Ondo Finance has recently taken a major step toward regulatory clarity in the tokenized asset space, submitting a formal no-action letter request to the US Securities and Exchange Commission (SEC). The move seeks staff confirmation that the agency would not recommend enforcement action against the firm’s approach to enhancing its Ondo Global Markets (OGM) platform.
The proposal involves a carefully limited integration of Ethereum Mainnet to support the recording and administration of specific securities entitlements in tokenized form.
Importantly, this does not involve shifting the official legal ownership or recordkeeping of the underlying securities.
Those remain firmly within established U.S. custody, regulatory, and accounting frameworks.
Instead, the tokenized layer serves as a supplementary tool, held through the regulated custodian BitGo, to streamline operations for OGM’s existing tokenized notes.
These notes currently offer non-U.S. investors exposure to U.S.-listed stocks and exchange-traded funds without altering the fundamental structure of the products.
Ondo Finance emphasized that the request is deliberately narrow in scope. It does not seek a broad reinterpretation of securities laws or blanket approval for all forms of tokenization.
Rather, it asks the SEC to greenlight one specific, bounded model that layers blockchain technology onto traditional infrastructure.
By leveraging Ethereum Mainnet—where OGM already conducts much of its activity—the firm aims to reduce operational friction while preserving every core investor protection currently in place.
The rationale centers on practical improvements. According to Ondo, the on-chain enhancements would enable more precise collateral monitoring, faster and more efficient creation and redemption processes, and simpler reconciliation across the product suite.
“We think this structure can make OGM products more useful without changing the basic legal framework that supports them,” the firm noted in its explanatory blog post.
The filing underscores that public blockchain infrastructure, when paired with appropriate safeguards and established market participants, can complement—not replace—regulated financial systems.
This development arrives amid growing institutional interest in tokenized real-world assets.

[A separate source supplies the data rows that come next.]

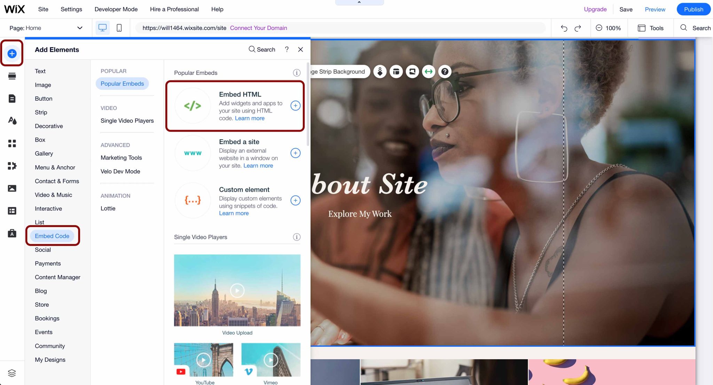713x385 pixels.
Task: Click the strip scroll effects icon
Action: (x=380, y=71)
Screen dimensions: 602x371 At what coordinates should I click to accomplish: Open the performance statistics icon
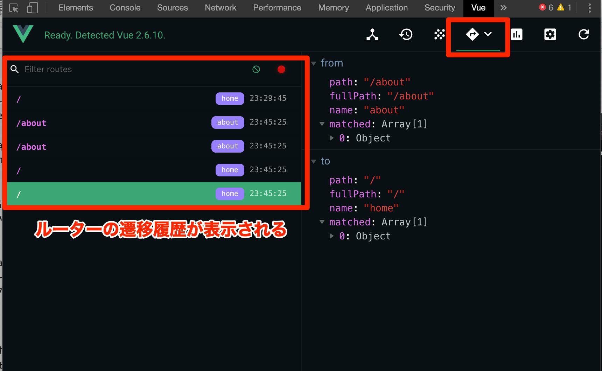pyautogui.click(x=517, y=34)
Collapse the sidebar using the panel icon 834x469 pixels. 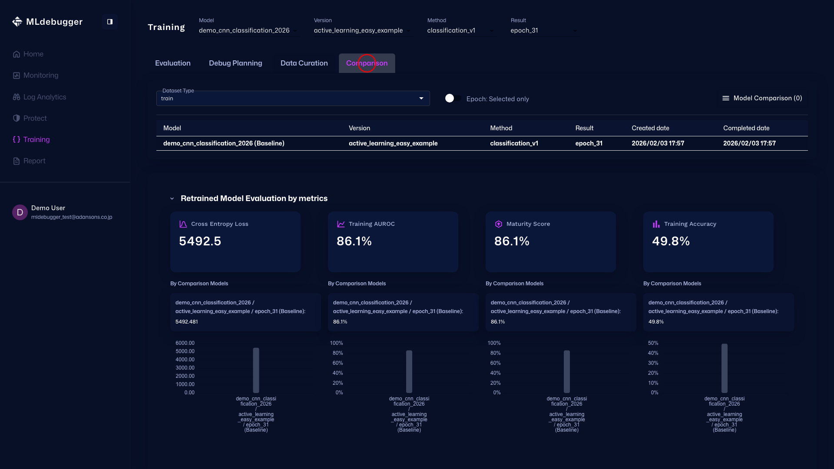tap(109, 21)
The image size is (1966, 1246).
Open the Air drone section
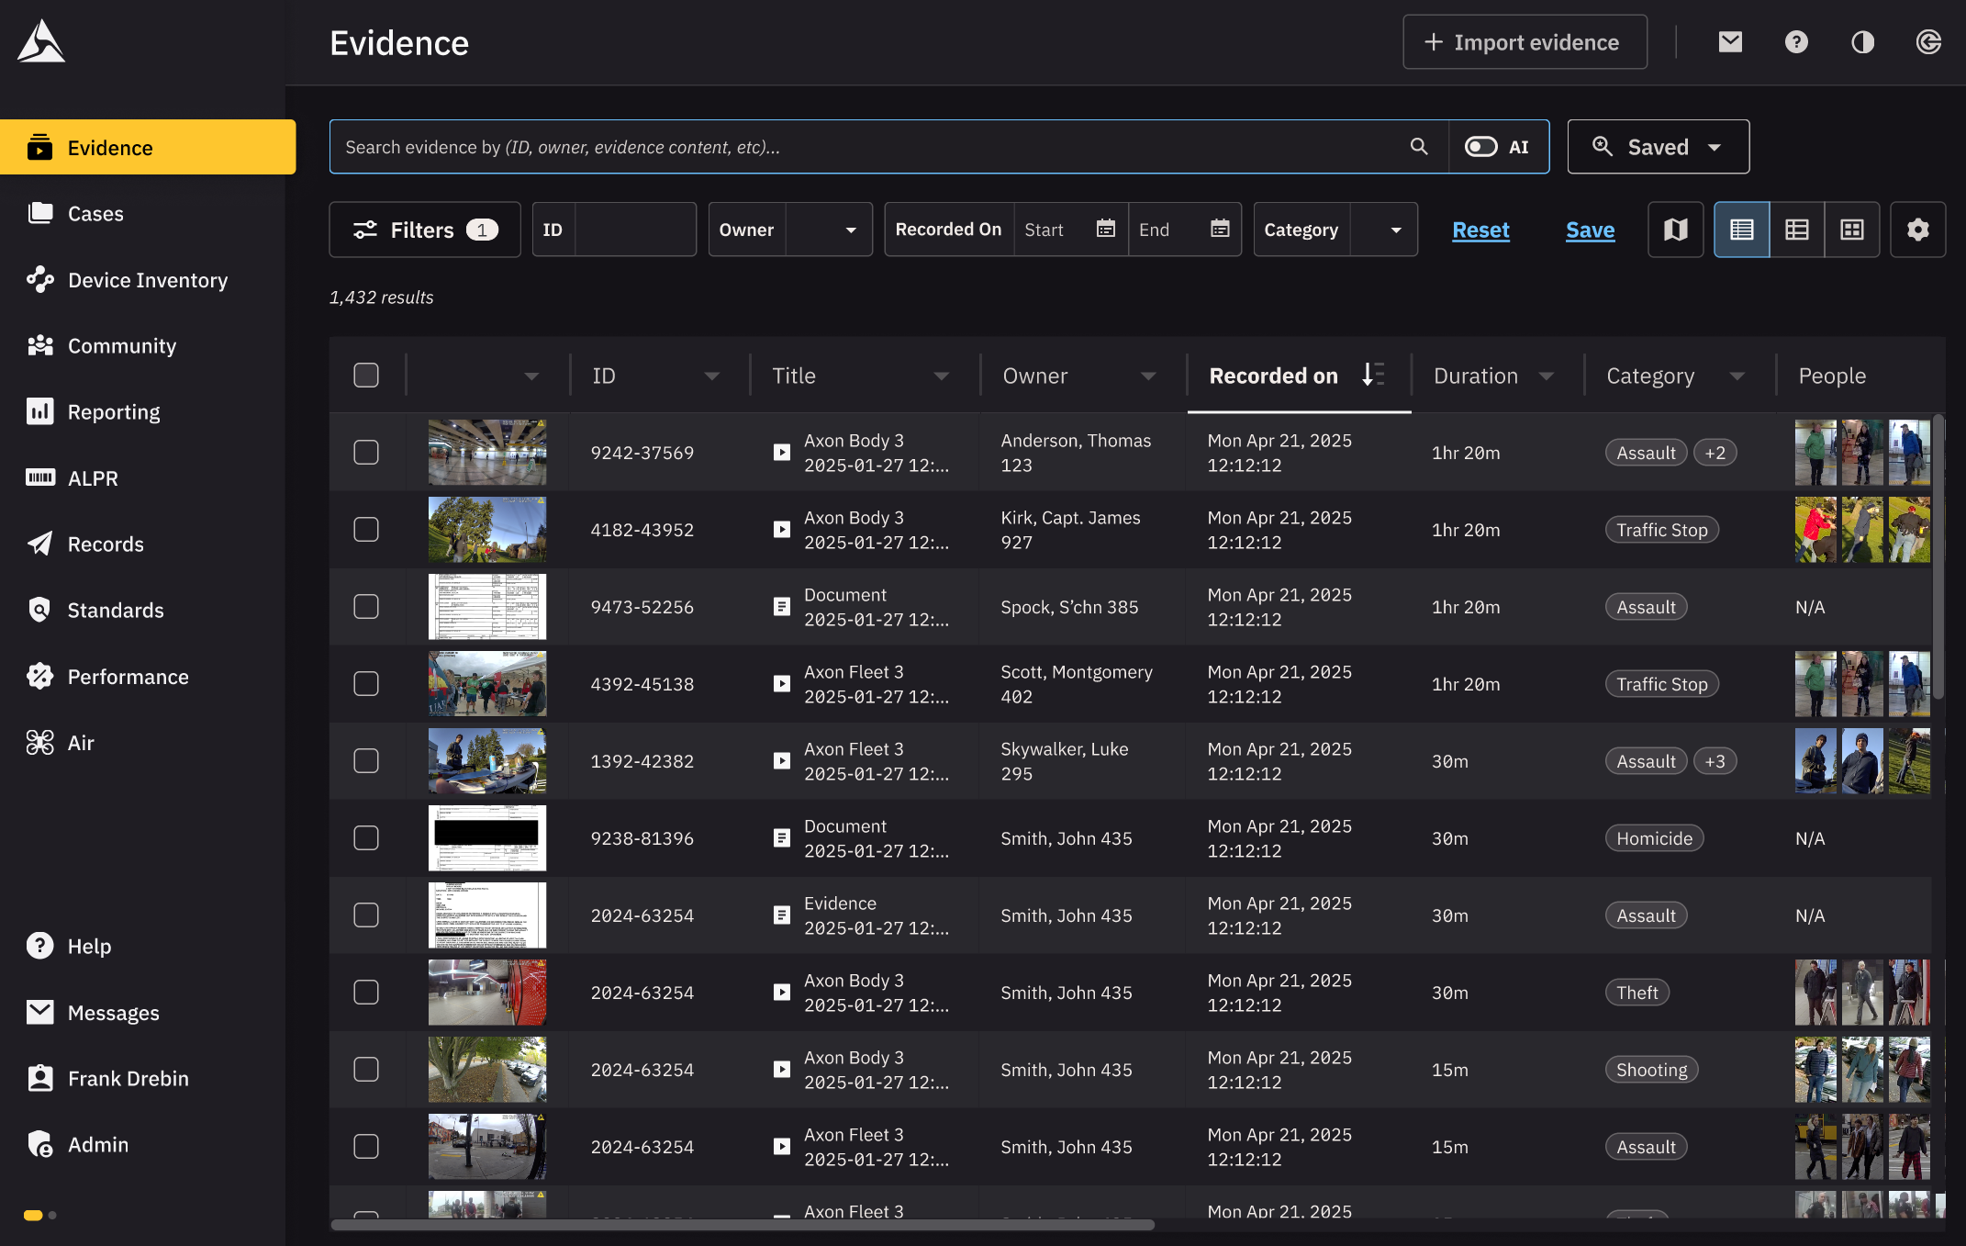point(81,742)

Ondo Finance positions the request as a somewhat pragmatic step forward: an opportunity for the SEC to provide targeted guidance that allows innovation to proceed without awaiting lengthy rulemaking.

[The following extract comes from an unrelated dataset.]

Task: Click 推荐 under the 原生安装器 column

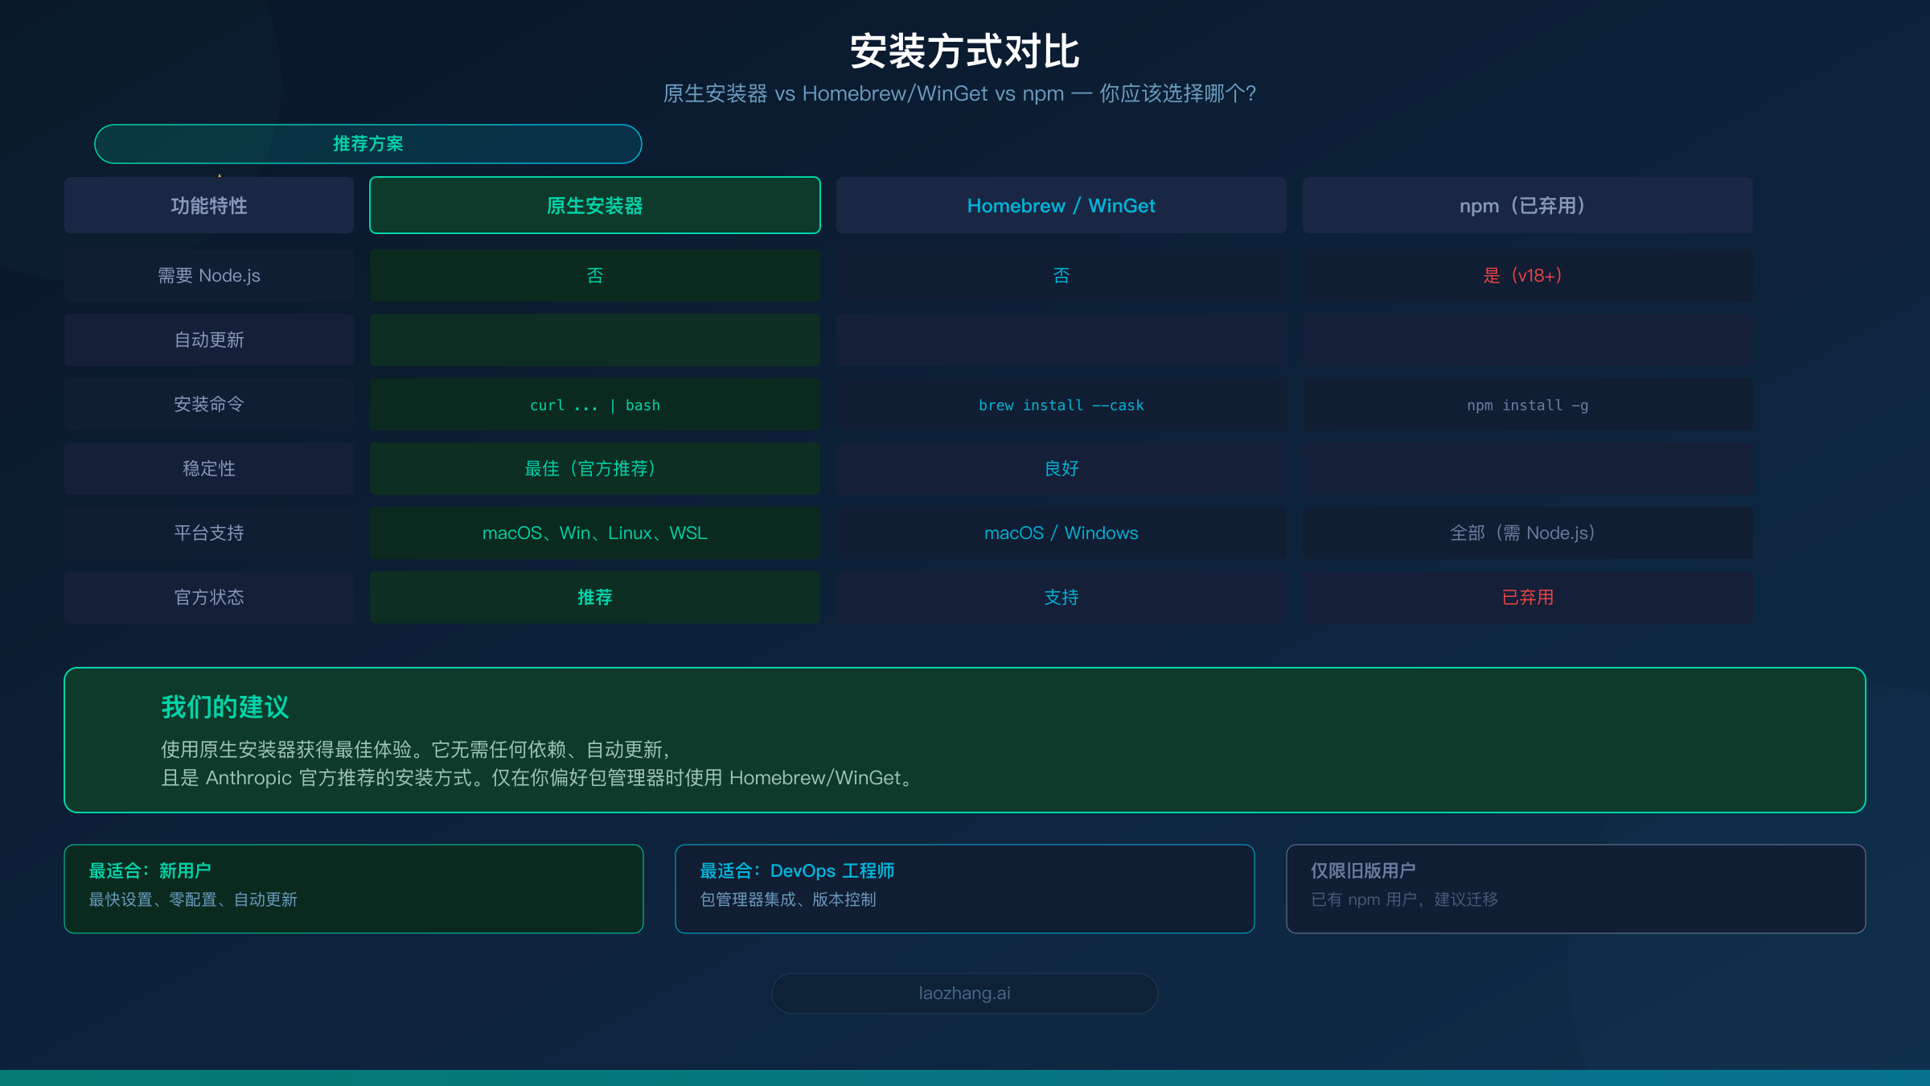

An SEC no-action letter, if granted, would not create new law but would offer the regulatory comfort needed for this precise implementation to move ahead.

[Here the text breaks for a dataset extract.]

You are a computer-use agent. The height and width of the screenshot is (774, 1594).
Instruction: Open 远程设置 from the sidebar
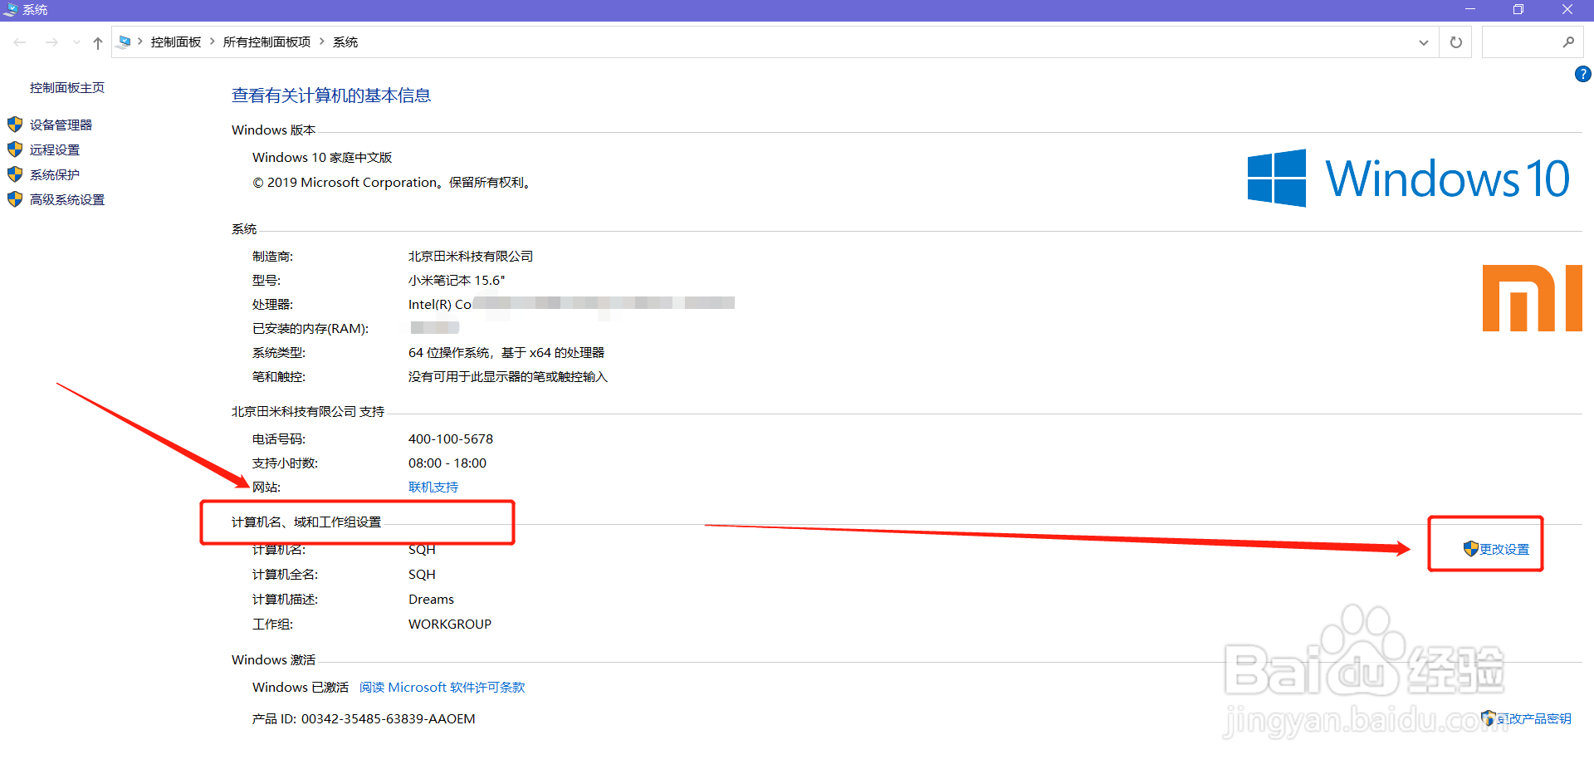click(x=54, y=149)
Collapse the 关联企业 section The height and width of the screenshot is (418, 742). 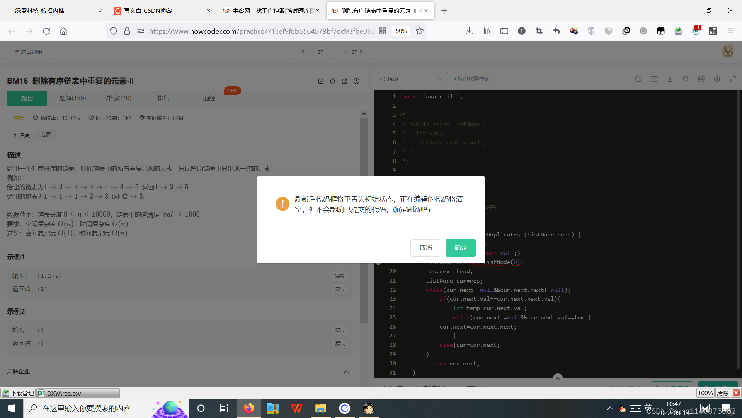pyautogui.click(x=346, y=372)
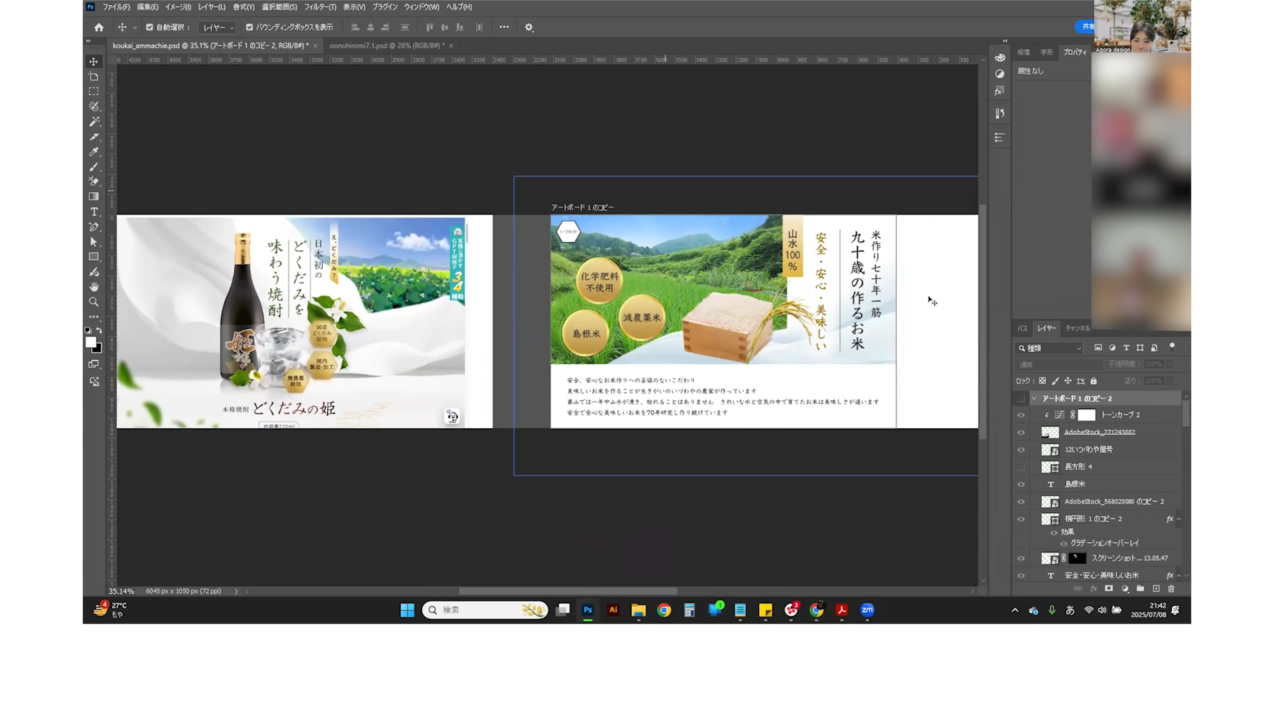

For the broader crypto and traditional finance sectors, Ondo’s initiative highlights a maturing approach to tokenization—one that prioritizes continuity over disruption.
By keeping the official books unchanged while adding a more transparent, programmable layer on Ethereum, the model could potentially serve as a blueprint for other institutions seeking to digital streamline operations within existing regulatory frameworks.